What was the specific $214 million smart contract vulnerability in Gala Games in 2024, and how was it discovered?

A hacker exploited Gala Games smart contract vulnerability in May 2024, minting 5 billion GALA tokens worth approximately $214 million. Security researchers discovered the flaw, exposing critical platform security gaps and causing massive token value loss.

What impact did this security incident have on Gala Games users' funds and gaming assets?

The incident resulted in over $25 million in user losses. Affected users experienced significant cryptocurrency and in-game asset damage. Gala Games implemented compensation measures to reimburse impacted users, though complete details remained partially undisclosed as of February 2026.

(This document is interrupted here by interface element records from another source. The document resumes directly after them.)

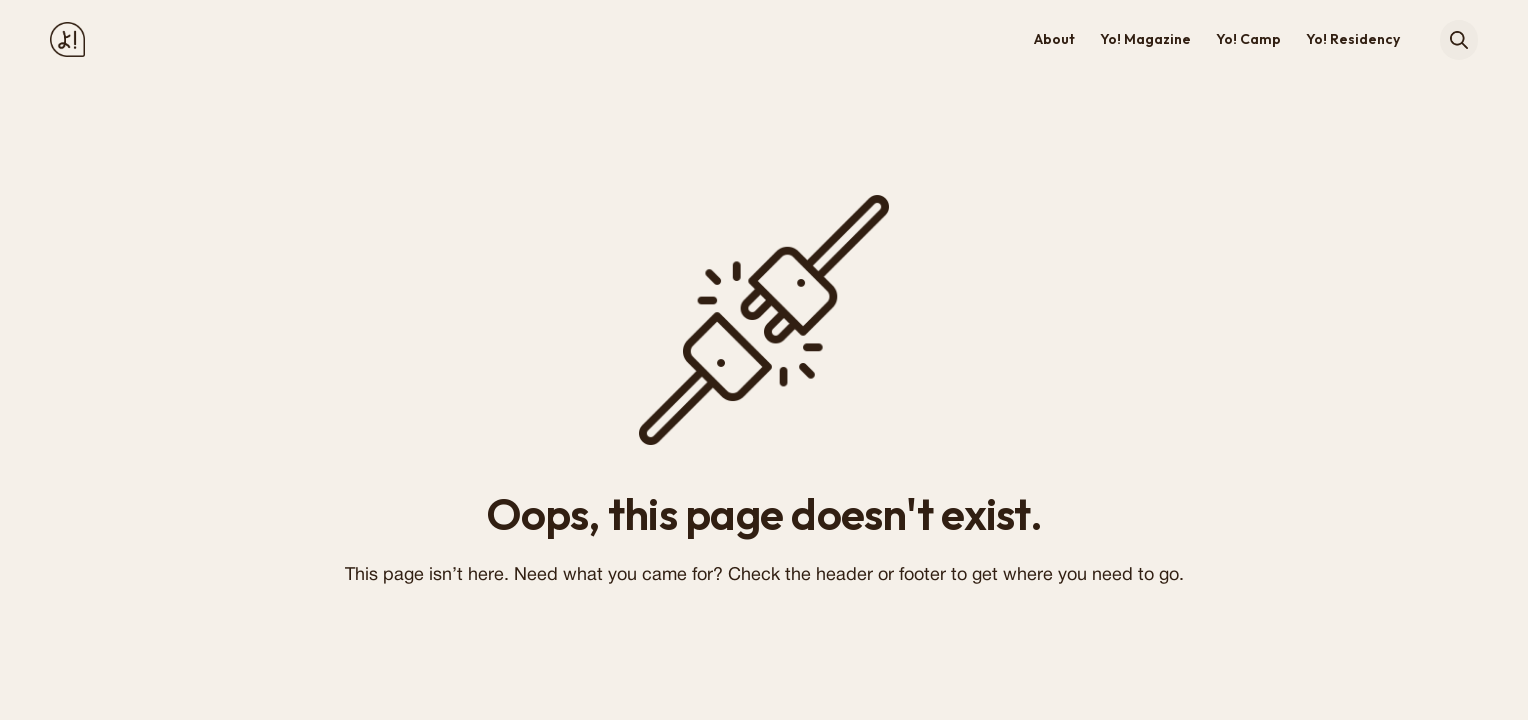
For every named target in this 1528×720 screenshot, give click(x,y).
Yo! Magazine (1145, 39)
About (1054, 39)
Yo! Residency (1353, 39)
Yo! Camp (1248, 39)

What measures did the Gala Games team take to address and fix this smart contract vulnerability?

Gala Games patched the vulnerability through a hard fork and deployed a corrected smart contract version. The team compensated affected users for lost assets and implemented enhanced security audits to prevent future incidents.

How did the Gala Games token (GALA) price perform after this event, and has it recovered?

GALA token price declined following the incident, with only temporary recovery. As of February 7, 2026, the token has not rebounded to bull market levels, failing to capitalize on the broader crypto market recovery.

What impact did this event have on games and partners in the Gala Games ecosystem?

The Gala Games ecosystem remained unaffected by the pGALA vulnerability. The incident did not involve any contracts managed by Gala. ERC-20 GALA tokens are safe, and games and partners experienced no disruption to operations.